After I joined Blue Hex Software in spring of 2021, the first ever client was from Miami, Florida. An Insurance provider application connected with us and shared us their problem statement.
Problem Statement
Their business revolves around selling customized Insurance plans to their customers, for which they have crafted a in-house solution that helps them calculate the right price for end customer.
The problem you looking for ? Well, the issue was that the in-house solution was in the face of a Mircosoft Excel Sheet. Now you get it right!
The solution they were looking for a way to migrate these calculations and business logic embedded inside the excel to a modern application where customer can be onboarded easily and can be given the same value, adding a MIS layer on top of it for them to monitor the growth.
Solution
We proposed a 3-tier architecture that can grow with their business and can be maintained easily with minimal support.
Tech Stack
Django (Backend)
NextJS (Frontend)
Postgres (Database, served on AWS RDS)
Docker (Containerisation)
RabbitMQ (Message Broker)
Redis (Cache)
Static Files (AWS S3)
GitHub Action (CI/CD with AWS ECS or EC2)

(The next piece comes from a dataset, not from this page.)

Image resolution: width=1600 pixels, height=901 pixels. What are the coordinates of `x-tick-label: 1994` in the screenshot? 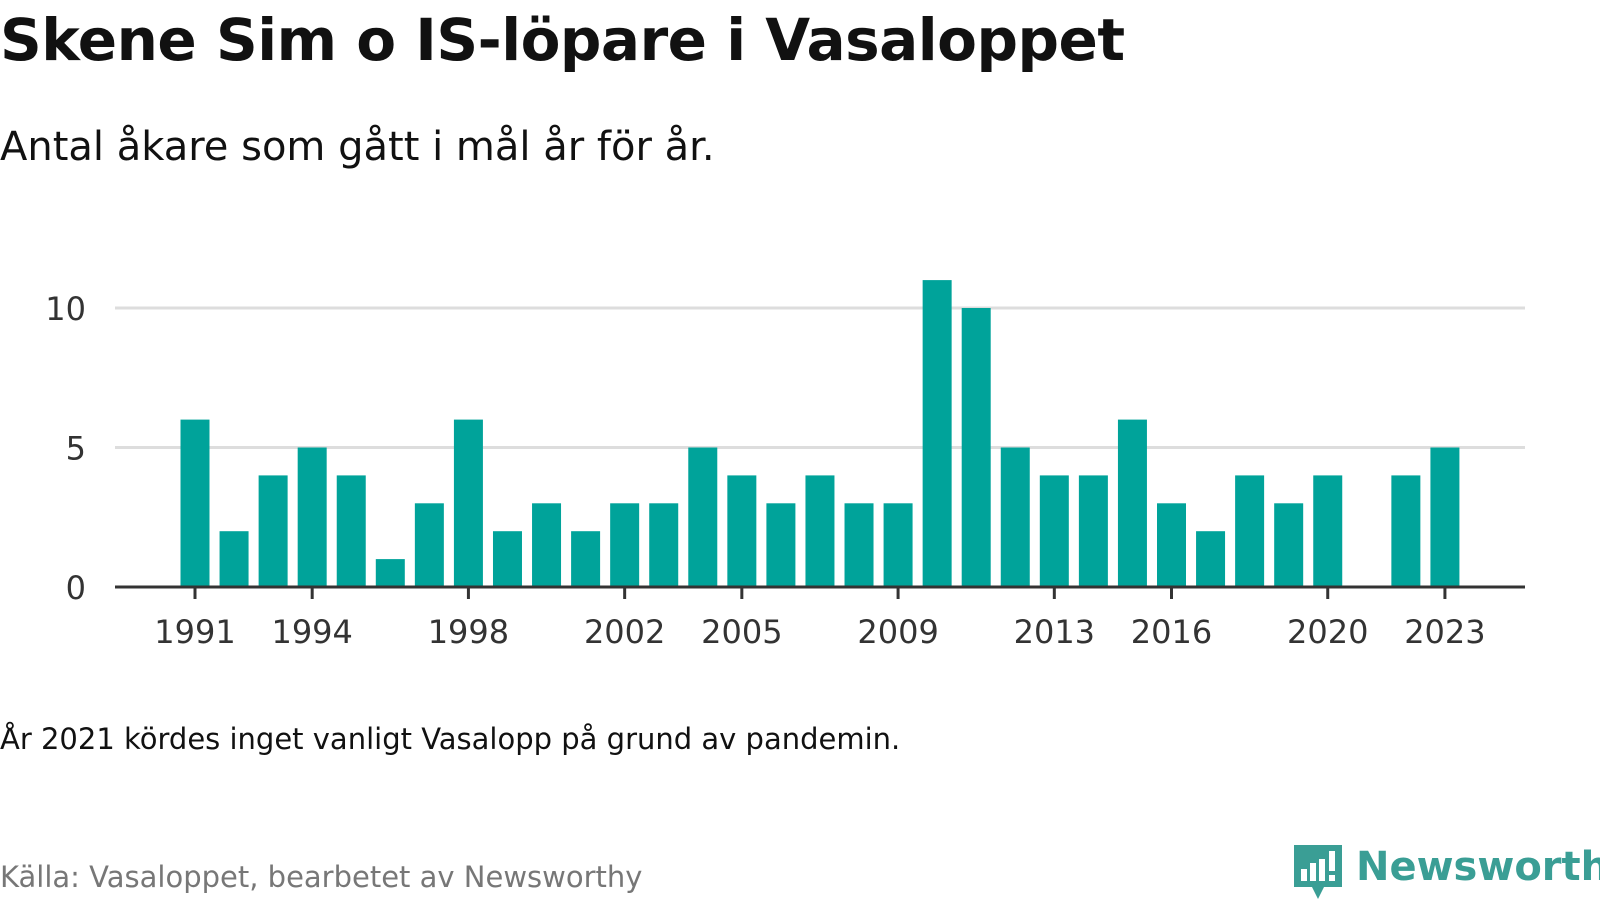 It's located at (312, 632).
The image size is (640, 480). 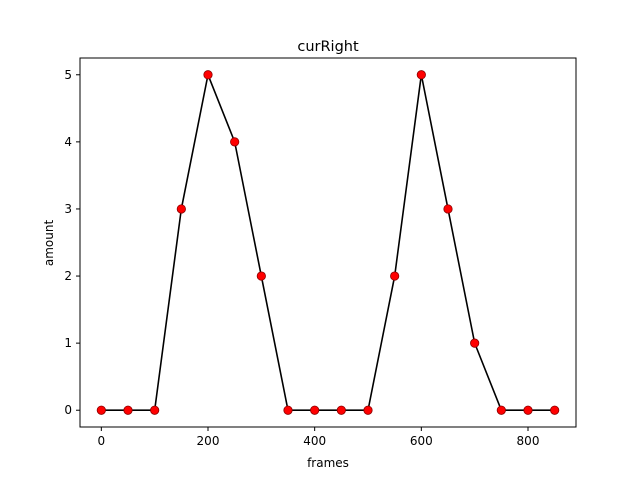 What do you see at coordinates (68, 276) in the screenshot?
I see `y-tick-label: 2` at bounding box center [68, 276].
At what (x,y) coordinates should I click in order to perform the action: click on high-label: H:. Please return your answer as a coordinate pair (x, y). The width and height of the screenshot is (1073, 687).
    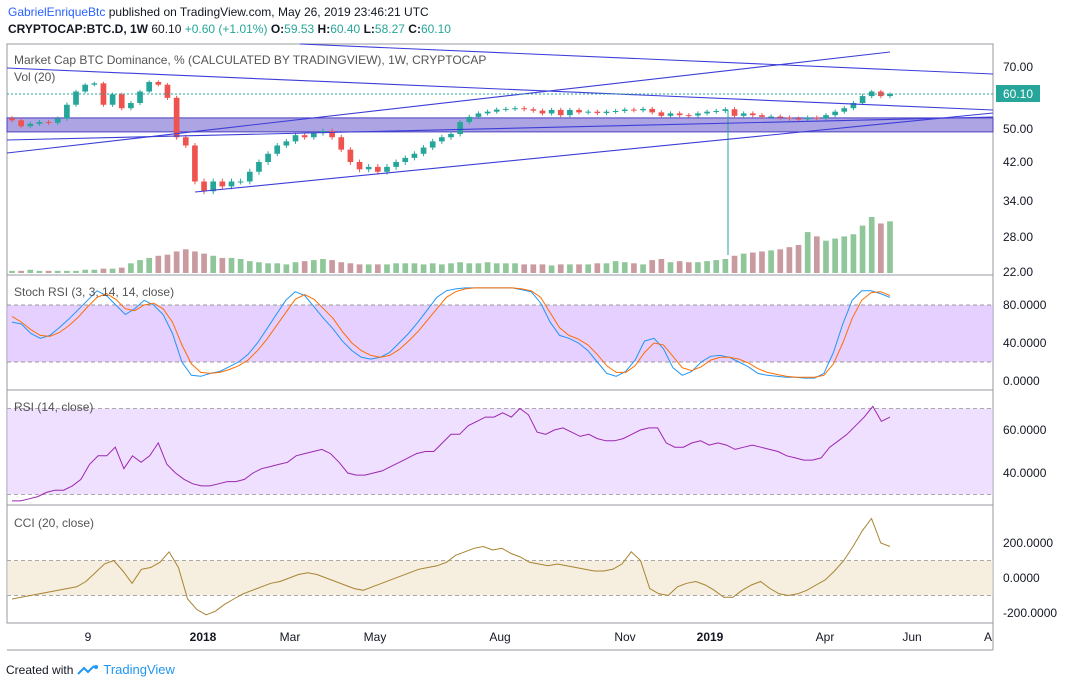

With that said, we started the development.
Data Model
The schema is very simple and straightforward, given there are Users, Customers, Plans, Insurance Companies, Price, Family, Invoice, and Payments. This is very overview of how the schema looked like, without exposing the actual fields and meta data kept to store the business logic.
The Migration
You see when we started the migration, we thought it would be simple. Like, how bad it can be to start with. Well, it was bad estimation from our end.

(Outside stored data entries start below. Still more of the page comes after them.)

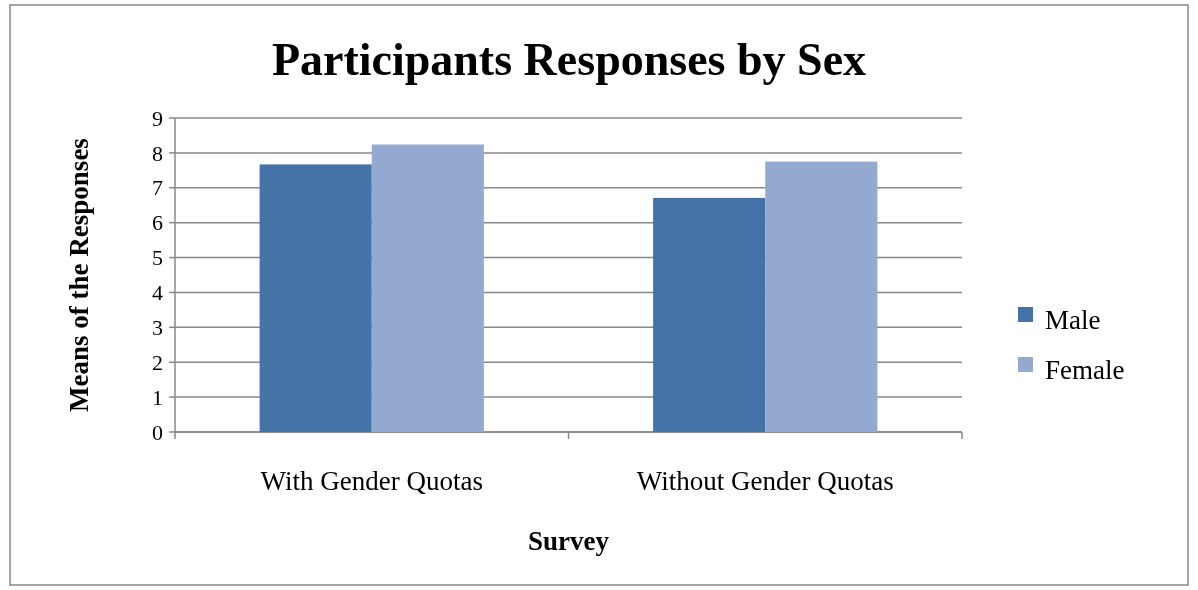 Image resolution: width=1198 pixels, height=590 pixels. Describe the element at coordinates (79, 275) in the screenshot. I see `y-axis-title: Means of the Responses` at that location.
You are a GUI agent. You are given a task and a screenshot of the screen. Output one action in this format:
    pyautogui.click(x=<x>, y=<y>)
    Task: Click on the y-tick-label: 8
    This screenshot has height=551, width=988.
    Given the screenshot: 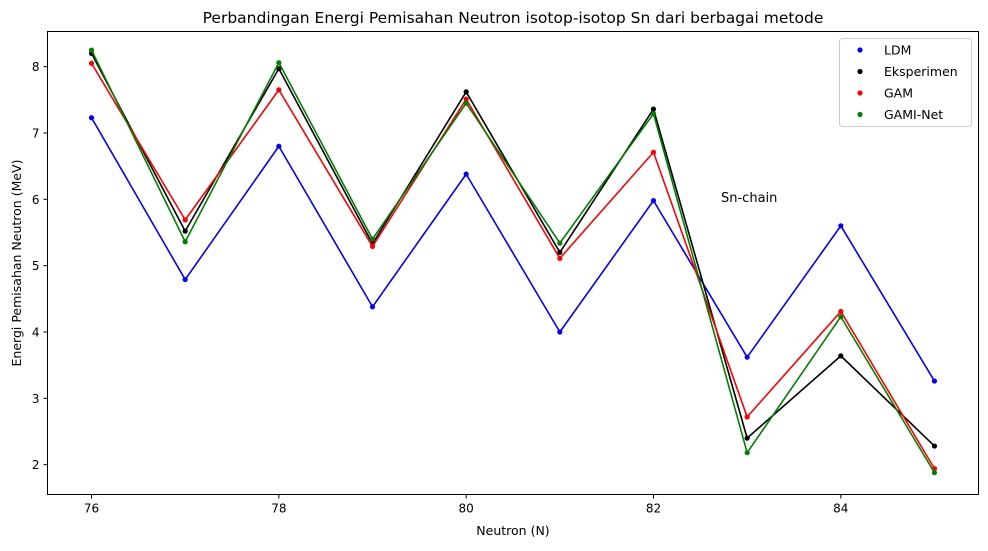 What is the action you would take?
    pyautogui.click(x=36, y=67)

The spreadsheet was horrific, with hidden columns and conditional statements and had hundres of different worksheet. This required a severe R&D on the sheets since a basic Pandas or Openpyxl won’t work.
The Parsing Engine and MapReduce
About MapReduce
MapReduce is a programming model used for processing and generating large datasets with a parallel, distributed algorithm on a cluster. It's commonly used in big data processing, especially in Hadoop. Example
from collections import defaultdict
from multiprocessing import Pool
# Sample data: List of lines from a document
data = [
"This is a sample document",
"This document is a sample"
]
def map_function(line):
words = line.split()
return [(word, 1) for word in words]
def reduce_function(mapped_data):
word_count = defaultdict(int)
for word, count in mapped_data:
word_count[word] += count
return word_count
# Map step: Apply the map function to each line
with Pool() as pool:
mapped_data = pool.map(map_function, data)

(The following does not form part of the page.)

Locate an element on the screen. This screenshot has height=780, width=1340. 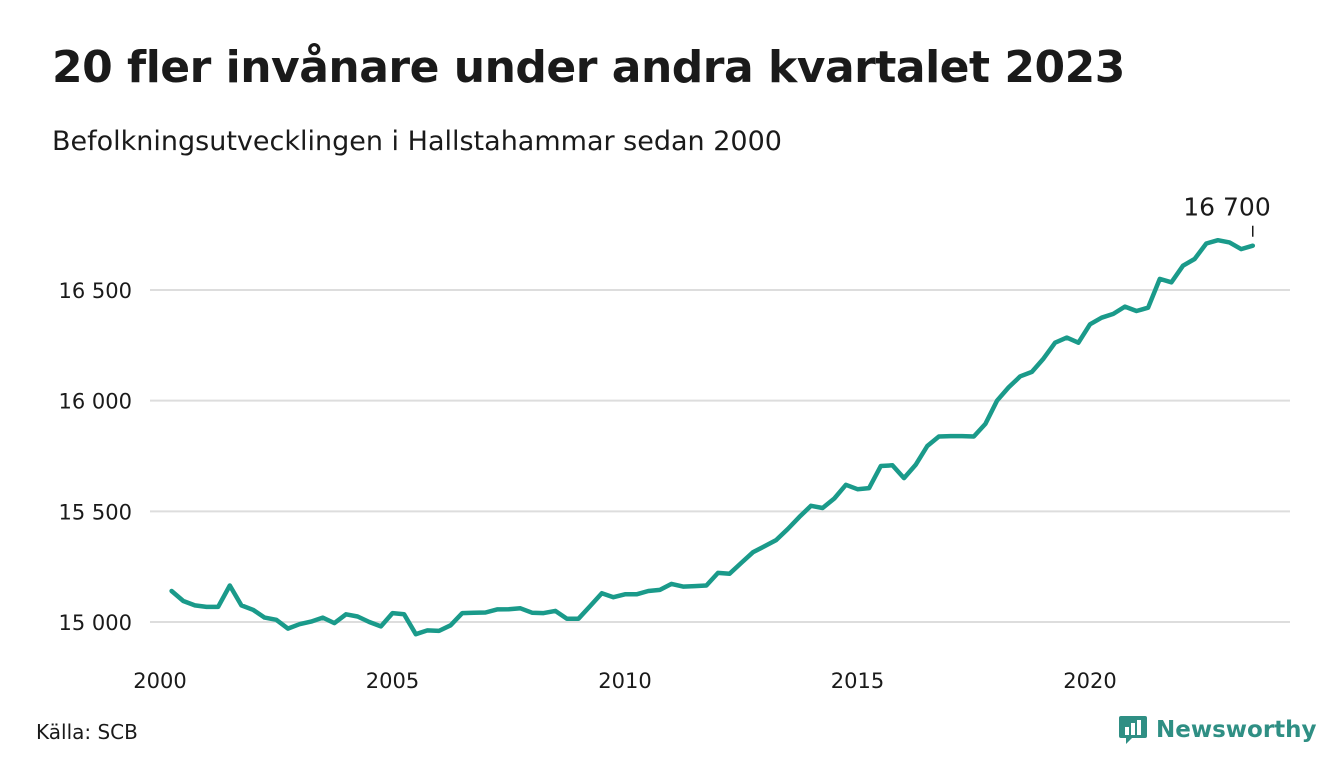
y-tick-label: 15 000 is located at coordinates (96, 623).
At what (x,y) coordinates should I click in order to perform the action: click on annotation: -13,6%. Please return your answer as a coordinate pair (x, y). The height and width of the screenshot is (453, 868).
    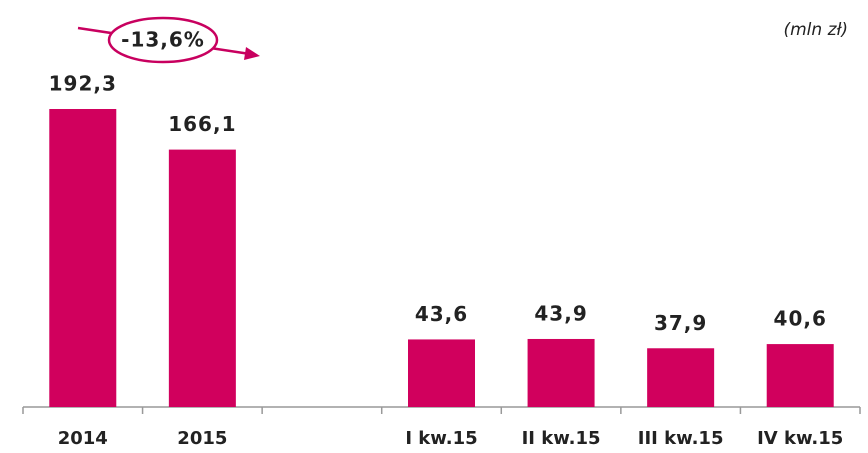
    Looking at the image, I should click on (163, 40).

# Flatten the list of lists
mapped_data = [item for sublist in mapped_data for item in sublist]
# Reduce step: Apply the reduce function to combine results
reduced_data = reduce_function(mapped_data)
print(reduced_data)
We used similar concept and created an algorithm that helped us generate the artifacts and then map it with the found results. And then a loading script that would load the content to the Postgres database selecting right the table name. The function was not 100% perfect but it did the job.
The migration completed well within the deadline with less than 5% dataloss. The dataloss recovery was not accessible via the functions we wrote, so we resided on using some manual data entry and then creating a seeder scripts that would help the client in future if they want to move from AWS RDS or Postgres to any other DB in future.
Final Thoughts
All solutions are not found on the internet or threads of Stack Overflow. Sometimes, we have to think outside the box and create our own solution and then optimise it.